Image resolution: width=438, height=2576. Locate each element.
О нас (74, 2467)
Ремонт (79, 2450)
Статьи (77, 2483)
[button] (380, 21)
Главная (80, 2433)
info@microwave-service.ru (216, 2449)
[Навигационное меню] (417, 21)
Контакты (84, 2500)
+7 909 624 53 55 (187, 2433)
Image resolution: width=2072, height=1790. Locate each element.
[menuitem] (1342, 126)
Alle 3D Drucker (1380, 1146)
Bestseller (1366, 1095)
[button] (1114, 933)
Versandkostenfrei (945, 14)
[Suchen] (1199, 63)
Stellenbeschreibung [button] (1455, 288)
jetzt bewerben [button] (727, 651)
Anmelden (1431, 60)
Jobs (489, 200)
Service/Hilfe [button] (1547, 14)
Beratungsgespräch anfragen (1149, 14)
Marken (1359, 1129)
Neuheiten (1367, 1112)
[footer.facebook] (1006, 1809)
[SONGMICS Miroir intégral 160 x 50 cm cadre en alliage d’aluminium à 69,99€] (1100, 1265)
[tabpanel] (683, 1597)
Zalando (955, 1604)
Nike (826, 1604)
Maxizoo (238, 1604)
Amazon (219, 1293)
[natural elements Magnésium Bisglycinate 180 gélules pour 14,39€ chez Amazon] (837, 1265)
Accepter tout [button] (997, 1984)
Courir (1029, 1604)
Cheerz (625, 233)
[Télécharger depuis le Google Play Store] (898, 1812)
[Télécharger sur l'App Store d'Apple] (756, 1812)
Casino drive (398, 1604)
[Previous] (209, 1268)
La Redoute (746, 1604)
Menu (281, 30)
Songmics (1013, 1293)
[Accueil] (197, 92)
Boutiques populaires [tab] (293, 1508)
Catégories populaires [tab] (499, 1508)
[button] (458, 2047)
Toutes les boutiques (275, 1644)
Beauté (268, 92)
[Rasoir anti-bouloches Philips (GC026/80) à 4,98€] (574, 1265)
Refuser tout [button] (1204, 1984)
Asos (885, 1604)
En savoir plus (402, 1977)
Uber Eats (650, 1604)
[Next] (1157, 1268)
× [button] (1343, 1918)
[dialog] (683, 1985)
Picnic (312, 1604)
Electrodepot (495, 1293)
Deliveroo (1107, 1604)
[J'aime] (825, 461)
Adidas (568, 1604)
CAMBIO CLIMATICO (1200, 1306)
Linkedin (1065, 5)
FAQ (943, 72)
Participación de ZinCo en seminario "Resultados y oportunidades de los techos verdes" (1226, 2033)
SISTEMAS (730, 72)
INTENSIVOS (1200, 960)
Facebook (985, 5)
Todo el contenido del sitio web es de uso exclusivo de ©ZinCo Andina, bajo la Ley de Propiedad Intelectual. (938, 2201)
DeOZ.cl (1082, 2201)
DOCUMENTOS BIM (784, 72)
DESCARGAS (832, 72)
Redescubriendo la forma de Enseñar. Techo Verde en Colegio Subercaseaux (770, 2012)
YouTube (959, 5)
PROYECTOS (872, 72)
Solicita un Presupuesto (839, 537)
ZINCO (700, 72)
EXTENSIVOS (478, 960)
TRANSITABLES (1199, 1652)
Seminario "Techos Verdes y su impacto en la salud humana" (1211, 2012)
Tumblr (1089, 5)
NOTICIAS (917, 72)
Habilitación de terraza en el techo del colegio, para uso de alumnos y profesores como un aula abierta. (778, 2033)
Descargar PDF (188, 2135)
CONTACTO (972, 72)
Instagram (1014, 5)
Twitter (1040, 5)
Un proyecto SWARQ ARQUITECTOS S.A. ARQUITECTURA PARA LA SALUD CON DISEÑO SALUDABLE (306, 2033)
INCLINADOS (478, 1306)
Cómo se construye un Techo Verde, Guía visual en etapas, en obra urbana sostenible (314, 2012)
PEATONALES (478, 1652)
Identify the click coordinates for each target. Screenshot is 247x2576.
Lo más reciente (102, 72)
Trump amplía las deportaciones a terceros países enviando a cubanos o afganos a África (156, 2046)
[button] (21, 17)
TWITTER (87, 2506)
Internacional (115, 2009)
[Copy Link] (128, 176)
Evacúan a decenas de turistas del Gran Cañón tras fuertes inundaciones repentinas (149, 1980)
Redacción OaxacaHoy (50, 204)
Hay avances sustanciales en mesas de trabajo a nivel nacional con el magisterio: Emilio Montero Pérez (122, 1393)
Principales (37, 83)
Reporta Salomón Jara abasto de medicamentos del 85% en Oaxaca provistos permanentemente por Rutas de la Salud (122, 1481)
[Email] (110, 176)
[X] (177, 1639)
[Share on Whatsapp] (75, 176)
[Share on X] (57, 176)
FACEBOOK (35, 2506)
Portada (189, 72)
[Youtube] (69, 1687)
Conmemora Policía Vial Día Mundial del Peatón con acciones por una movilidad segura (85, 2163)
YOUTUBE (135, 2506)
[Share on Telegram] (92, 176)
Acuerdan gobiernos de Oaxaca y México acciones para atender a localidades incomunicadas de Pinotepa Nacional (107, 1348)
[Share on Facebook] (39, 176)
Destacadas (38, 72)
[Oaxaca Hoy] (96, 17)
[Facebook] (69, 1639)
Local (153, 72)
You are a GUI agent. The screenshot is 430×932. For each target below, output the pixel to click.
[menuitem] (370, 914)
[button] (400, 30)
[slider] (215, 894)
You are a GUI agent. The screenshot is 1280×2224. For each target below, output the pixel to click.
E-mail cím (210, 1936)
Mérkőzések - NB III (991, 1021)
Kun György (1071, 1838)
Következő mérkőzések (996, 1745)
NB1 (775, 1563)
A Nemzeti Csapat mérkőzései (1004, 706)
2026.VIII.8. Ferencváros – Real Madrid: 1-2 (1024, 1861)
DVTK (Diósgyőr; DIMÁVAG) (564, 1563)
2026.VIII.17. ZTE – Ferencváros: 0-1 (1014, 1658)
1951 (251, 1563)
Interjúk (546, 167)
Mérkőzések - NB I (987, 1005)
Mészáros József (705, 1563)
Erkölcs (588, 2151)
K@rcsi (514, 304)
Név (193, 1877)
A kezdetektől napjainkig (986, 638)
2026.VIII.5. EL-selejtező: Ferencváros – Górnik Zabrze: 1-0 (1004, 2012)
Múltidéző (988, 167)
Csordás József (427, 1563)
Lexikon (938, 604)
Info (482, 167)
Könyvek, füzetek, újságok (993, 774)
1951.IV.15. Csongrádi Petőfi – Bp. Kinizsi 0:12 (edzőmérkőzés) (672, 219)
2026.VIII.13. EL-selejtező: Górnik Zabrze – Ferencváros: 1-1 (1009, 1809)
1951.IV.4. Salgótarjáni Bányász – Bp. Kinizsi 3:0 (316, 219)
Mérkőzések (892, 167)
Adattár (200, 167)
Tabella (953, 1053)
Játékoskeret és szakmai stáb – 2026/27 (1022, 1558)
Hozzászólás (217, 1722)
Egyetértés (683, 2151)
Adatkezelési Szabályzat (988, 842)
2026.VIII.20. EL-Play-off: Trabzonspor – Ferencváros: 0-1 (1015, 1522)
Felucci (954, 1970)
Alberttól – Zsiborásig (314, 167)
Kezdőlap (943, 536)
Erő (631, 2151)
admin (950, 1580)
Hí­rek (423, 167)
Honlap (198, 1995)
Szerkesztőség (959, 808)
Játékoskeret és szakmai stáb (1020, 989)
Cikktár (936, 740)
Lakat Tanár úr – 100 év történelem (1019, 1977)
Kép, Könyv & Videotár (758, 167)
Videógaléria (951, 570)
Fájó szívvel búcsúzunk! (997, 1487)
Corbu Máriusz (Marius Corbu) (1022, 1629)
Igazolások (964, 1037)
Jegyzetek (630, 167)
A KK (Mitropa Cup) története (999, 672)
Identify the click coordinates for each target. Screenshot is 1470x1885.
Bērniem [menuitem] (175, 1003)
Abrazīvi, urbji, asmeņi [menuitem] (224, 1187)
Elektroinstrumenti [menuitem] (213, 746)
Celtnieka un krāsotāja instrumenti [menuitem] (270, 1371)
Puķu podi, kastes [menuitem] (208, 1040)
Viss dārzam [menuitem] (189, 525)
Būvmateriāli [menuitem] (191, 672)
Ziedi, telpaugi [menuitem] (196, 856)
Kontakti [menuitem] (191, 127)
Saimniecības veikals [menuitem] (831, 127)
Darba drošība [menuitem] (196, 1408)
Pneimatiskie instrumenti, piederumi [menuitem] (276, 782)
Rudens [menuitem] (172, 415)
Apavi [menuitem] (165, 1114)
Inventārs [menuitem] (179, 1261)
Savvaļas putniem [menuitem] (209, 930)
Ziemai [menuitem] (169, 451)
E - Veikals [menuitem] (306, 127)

Task requirements: Only a number is wanted here: how many lines above hold the string "click"?

Solution below: 4